EXERCISES.
**a.** In the natural monopoly text, what is named as the natural monopoly instead of the establishment?
**b.** Reproduce the natural monopoly text word for word between "Telecommunications Law &" and "itself. (Beggs, 2005)", inclusive.

SOURCE EXCERPT.

Telecommunications Law & Regulation
What is Natural Monopoly?
A Natural Monopoly transpires where the largest supplier of the production of a product (i.e. goods or a service) in a business regularly becomes the first provider in a marketplace and has a tremendous cost advantage over other actual and prospective competitors.
Natural Monopolies are companies that provide a service to an area. It increases the setup costs, it lays all the required cables, and it procures the hardware and software that’s required to operate such an enterprise. Companies hire groups of personnel from numerous industries to keep the service running. Nevertheless, it is not the establishment that is a natural monopoly but the service itself. (Beggs, 2005)
With the backing of the provided description and related material from the textbook it would be a costly endeavor to establish an electrical company within any specified area. This reason alone describes the complexity and necessary to exclude these services to one company in large or small areas. An electrical company for the most part will deliver service to a larger area mainly because profit is in mind and also because establishing the foundation is just a small step to a larger gain. (Stigler, 2008). If you haven’t notice that in many areas one electrical company has been established whereas two or three telephone competitors or any other service may have or are in development. Utilities As A Monopoly!

DATA SUPPLIED.
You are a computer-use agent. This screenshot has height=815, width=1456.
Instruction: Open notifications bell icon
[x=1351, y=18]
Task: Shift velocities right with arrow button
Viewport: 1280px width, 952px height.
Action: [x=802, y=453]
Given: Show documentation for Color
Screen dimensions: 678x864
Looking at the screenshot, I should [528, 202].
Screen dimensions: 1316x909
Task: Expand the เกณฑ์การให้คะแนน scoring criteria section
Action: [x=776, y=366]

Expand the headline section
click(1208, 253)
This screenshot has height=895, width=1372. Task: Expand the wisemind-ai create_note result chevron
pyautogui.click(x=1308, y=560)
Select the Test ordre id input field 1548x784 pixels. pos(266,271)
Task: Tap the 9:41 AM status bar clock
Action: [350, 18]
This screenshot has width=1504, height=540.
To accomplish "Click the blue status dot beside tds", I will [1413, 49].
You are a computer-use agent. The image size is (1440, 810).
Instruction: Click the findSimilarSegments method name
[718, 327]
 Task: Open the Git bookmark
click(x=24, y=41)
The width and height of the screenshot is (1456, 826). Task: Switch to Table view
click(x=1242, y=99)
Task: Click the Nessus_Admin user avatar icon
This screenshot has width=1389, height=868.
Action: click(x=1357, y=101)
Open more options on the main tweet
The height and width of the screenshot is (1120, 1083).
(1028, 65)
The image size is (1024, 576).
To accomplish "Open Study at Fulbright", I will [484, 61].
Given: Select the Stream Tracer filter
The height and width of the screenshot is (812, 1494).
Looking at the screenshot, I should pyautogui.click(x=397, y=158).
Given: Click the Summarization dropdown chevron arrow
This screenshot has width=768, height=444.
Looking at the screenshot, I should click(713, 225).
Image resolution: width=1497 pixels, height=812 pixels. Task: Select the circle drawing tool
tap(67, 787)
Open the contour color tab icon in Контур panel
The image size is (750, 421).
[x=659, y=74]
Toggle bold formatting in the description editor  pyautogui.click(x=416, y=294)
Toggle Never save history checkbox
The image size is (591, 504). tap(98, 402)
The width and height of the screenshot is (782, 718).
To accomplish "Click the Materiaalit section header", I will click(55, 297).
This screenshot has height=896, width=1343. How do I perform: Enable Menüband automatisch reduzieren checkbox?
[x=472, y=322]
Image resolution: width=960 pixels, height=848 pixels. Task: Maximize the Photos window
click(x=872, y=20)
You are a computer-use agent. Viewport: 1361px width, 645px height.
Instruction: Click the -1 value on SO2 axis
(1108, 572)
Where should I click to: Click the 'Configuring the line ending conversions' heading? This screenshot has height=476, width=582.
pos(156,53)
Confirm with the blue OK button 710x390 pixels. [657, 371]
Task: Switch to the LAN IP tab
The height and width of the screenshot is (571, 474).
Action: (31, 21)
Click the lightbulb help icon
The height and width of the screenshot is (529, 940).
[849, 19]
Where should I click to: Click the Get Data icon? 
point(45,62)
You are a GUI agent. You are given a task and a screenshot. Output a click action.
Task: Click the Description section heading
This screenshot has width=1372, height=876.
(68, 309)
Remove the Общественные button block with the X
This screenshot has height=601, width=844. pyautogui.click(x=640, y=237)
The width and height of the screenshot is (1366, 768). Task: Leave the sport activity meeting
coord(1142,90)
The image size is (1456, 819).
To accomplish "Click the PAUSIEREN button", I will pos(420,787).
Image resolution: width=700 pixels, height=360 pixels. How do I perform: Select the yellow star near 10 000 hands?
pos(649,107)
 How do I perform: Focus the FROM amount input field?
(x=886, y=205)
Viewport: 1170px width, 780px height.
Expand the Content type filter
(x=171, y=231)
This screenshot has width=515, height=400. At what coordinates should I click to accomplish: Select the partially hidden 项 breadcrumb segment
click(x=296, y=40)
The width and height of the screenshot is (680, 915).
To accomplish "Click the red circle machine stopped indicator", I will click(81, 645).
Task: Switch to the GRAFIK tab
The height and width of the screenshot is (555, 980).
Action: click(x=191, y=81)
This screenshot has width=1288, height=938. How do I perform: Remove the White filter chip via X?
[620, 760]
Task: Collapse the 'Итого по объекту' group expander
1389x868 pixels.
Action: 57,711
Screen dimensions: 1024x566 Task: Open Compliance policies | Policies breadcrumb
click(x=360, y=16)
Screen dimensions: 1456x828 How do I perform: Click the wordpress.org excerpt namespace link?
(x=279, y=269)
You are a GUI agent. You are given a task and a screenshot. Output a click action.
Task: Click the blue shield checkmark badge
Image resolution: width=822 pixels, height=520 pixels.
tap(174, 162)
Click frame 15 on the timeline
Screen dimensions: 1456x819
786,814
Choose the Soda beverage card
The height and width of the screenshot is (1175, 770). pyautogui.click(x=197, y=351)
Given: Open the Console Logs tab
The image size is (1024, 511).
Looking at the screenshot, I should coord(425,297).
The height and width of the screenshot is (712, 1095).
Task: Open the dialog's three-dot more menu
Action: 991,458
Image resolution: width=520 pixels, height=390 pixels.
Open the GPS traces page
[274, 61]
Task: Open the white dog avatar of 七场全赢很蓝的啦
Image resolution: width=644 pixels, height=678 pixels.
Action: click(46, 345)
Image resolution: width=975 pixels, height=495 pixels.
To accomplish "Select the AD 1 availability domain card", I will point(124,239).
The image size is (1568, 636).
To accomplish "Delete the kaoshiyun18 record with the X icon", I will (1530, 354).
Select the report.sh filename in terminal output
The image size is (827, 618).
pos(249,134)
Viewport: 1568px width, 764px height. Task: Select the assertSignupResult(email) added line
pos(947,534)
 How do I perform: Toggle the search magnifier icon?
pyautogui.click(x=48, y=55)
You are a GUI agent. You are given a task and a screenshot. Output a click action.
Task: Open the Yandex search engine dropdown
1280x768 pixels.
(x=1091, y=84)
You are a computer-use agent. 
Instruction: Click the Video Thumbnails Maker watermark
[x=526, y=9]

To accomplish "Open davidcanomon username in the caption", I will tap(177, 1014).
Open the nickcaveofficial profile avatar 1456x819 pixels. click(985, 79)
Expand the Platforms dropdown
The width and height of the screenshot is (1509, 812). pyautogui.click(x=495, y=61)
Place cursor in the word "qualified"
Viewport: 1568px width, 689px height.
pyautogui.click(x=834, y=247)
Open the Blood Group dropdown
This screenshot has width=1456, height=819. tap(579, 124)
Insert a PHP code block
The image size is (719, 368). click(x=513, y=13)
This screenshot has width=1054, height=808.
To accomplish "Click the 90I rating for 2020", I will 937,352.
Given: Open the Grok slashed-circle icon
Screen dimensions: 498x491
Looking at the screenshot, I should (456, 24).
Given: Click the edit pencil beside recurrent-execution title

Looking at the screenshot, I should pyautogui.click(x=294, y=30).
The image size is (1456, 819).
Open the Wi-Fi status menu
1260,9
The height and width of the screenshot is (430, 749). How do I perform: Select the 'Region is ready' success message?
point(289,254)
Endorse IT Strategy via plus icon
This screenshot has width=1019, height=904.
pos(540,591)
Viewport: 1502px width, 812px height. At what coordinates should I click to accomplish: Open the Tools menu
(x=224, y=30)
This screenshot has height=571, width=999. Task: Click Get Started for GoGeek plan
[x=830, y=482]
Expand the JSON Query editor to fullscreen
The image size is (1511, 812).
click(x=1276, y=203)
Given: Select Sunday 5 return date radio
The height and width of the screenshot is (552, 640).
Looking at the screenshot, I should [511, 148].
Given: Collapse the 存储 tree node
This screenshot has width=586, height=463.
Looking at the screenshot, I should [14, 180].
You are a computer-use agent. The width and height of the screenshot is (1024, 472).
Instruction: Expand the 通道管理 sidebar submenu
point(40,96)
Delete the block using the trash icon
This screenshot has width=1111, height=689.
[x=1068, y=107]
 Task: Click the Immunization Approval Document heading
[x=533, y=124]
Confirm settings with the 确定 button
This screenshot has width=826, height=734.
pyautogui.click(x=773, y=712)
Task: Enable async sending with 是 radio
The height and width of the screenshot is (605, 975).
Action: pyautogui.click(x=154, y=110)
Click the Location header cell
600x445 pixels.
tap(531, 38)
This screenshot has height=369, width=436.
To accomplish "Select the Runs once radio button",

EXPECTED RESULTS.
**a.** The service itself.

**b.**
Telecommunications Law & Regulation
What is Natural Monopoly?
A Natural Monopoly transpires where the largest supplier of the production of a product (i.e. goods or a service) in a business regularly becomes the first provider in a marketplace and has a tremendous cost advantage over other actual and prospective competitors.
Natural Monopolies are companies that provide a service to an area. It increases the setup costs, it lays all the required cables, and it procures the hardware and software that’s required to operate such an enterprise. Companies hire groups of personnel from numerous industries to keep the service running. Nevertheless, it is not the establishment that is a natural monopoly but the service itself. (Beggs, 2005)